* [Task to carry out]:
Without any pictures, reproduce exactly the lines running from the line containing "Where should I click to: Click" through the end of the entries.

<<<<

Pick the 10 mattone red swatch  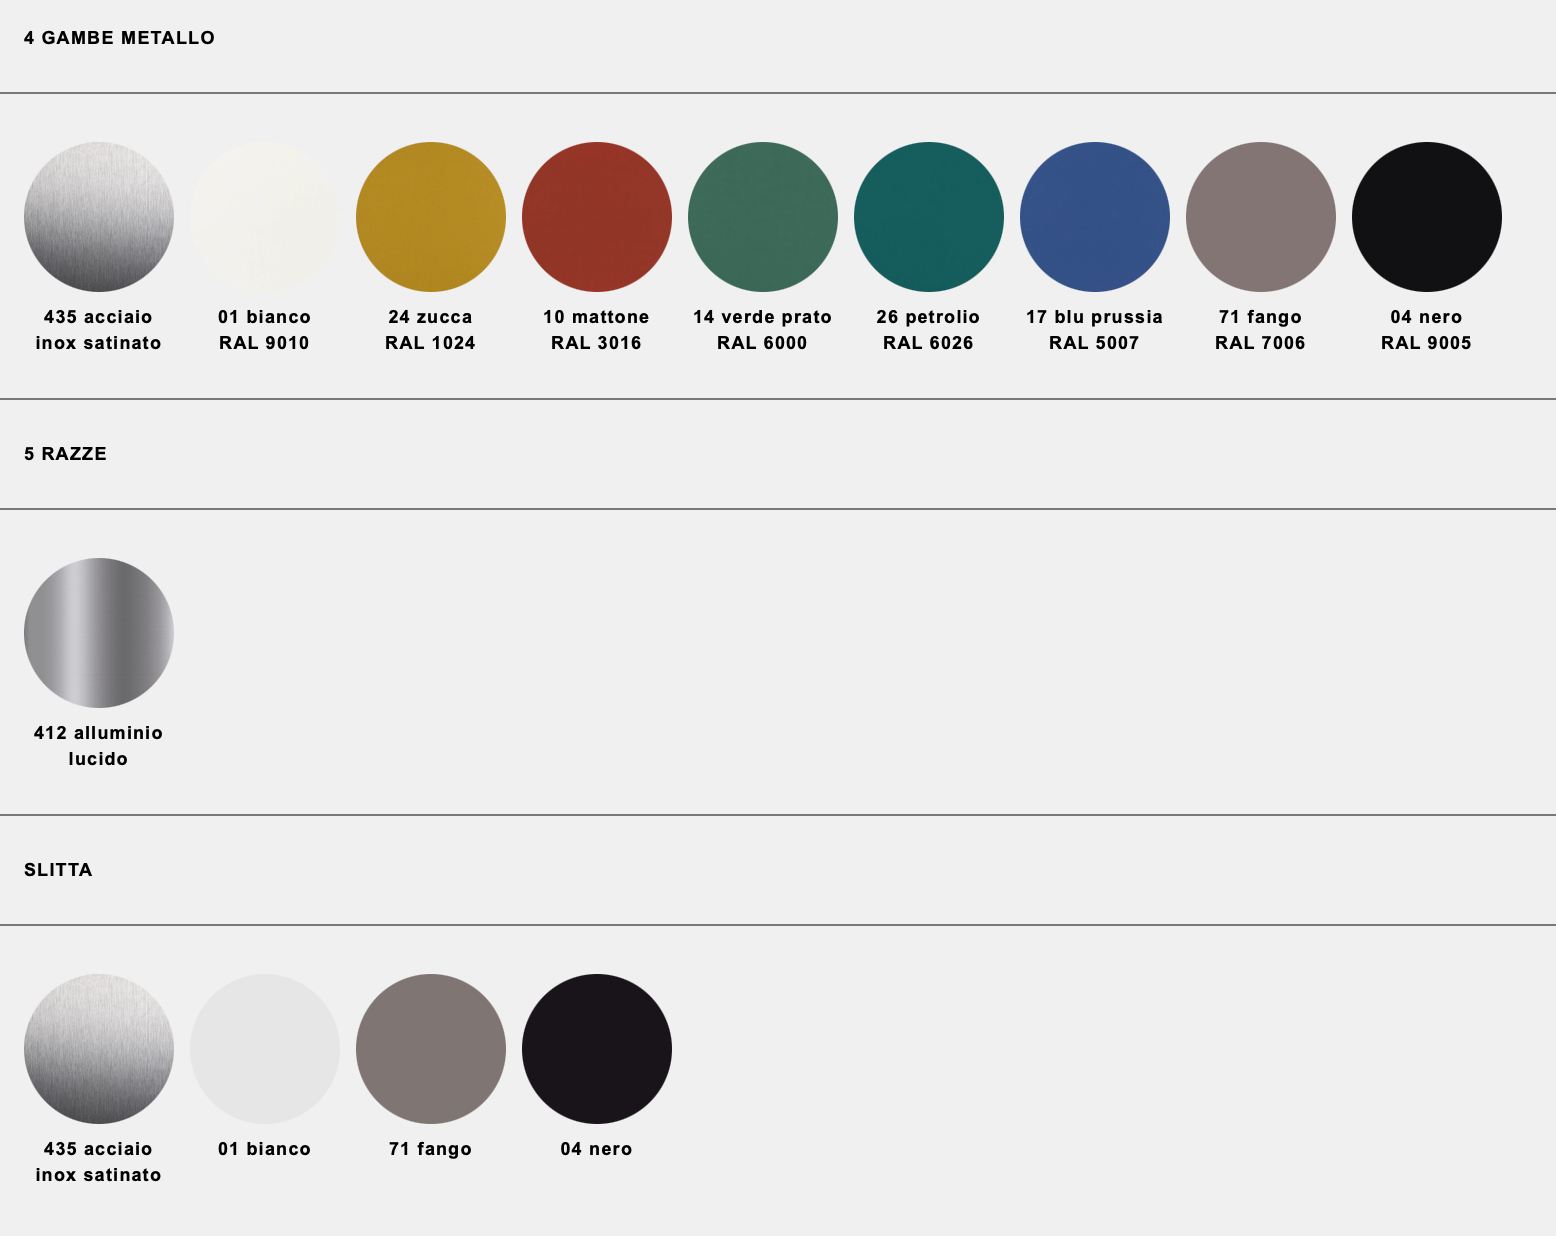[x=597, y=217]
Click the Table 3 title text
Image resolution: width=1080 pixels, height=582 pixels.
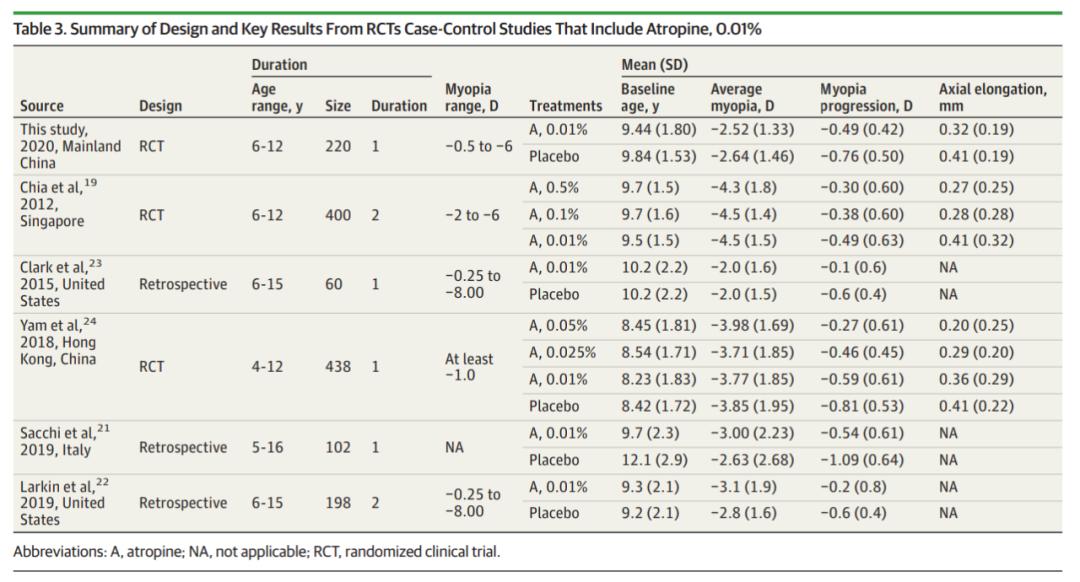pos(386,29)
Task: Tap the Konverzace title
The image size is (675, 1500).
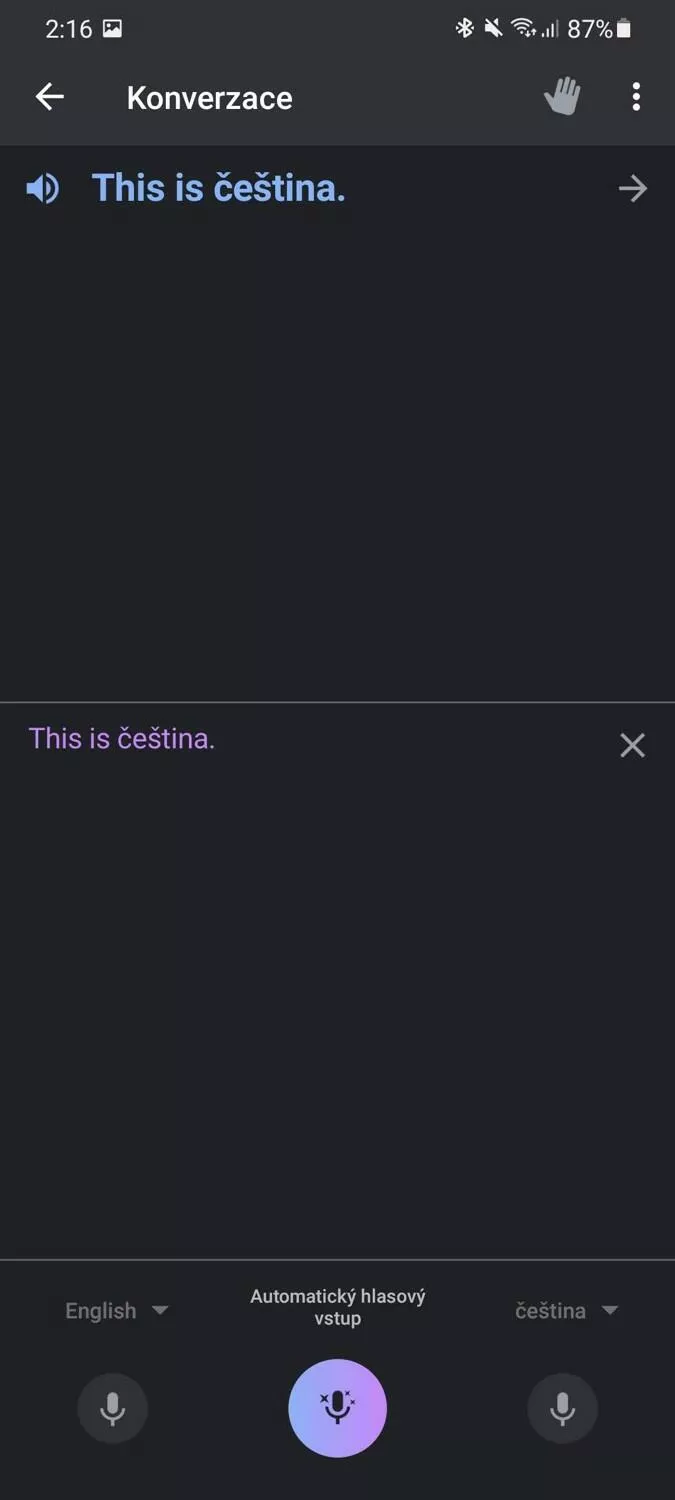Action: 210,98
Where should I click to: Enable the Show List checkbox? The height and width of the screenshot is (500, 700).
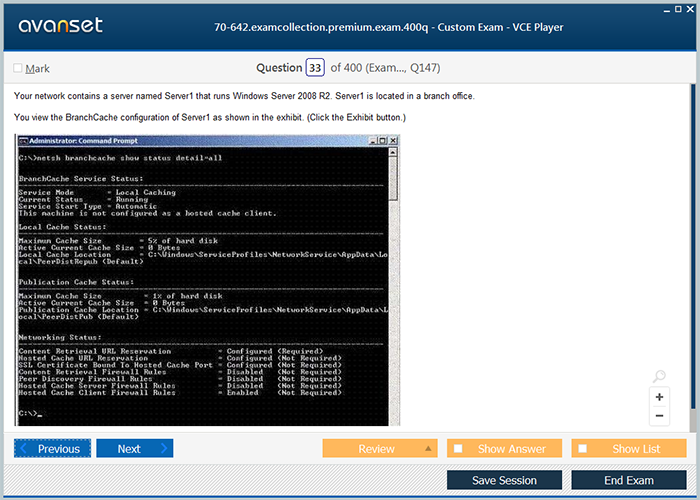[583, 449]
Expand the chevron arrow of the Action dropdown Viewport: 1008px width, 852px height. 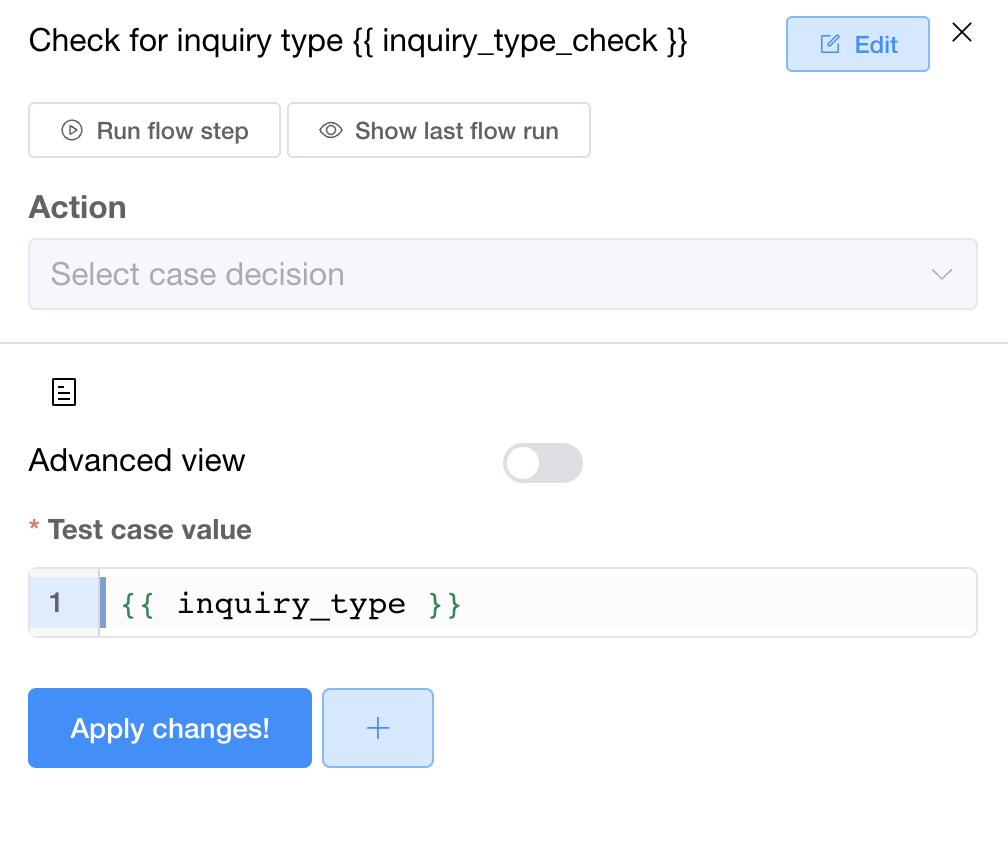[942, 274]
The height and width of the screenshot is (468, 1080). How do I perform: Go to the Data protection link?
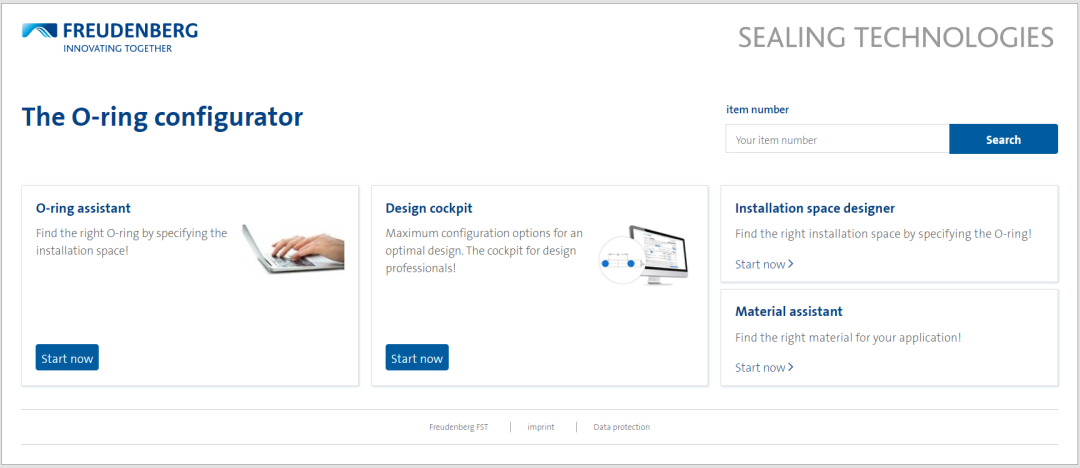pyautogui.click(x=622, y=427)
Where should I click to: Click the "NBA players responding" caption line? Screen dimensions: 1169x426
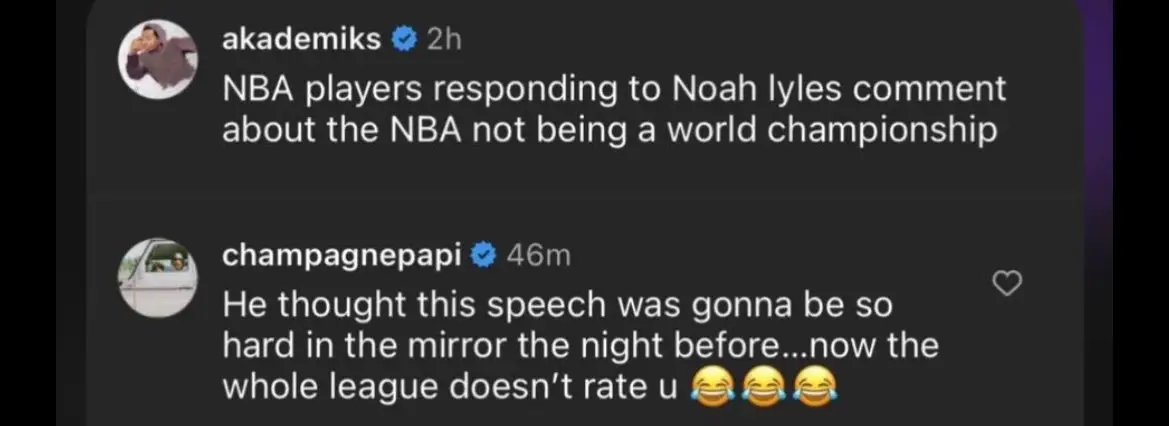(400, 88)
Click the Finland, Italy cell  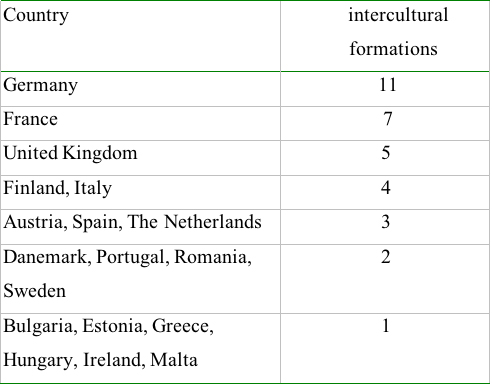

>>>>

* [Result of this exercise]:
Where should I click to: Click the "NBA players responding" caption line? Screen dimensions: 1169x426
(400, 88)
Click the Finland, Italy cell  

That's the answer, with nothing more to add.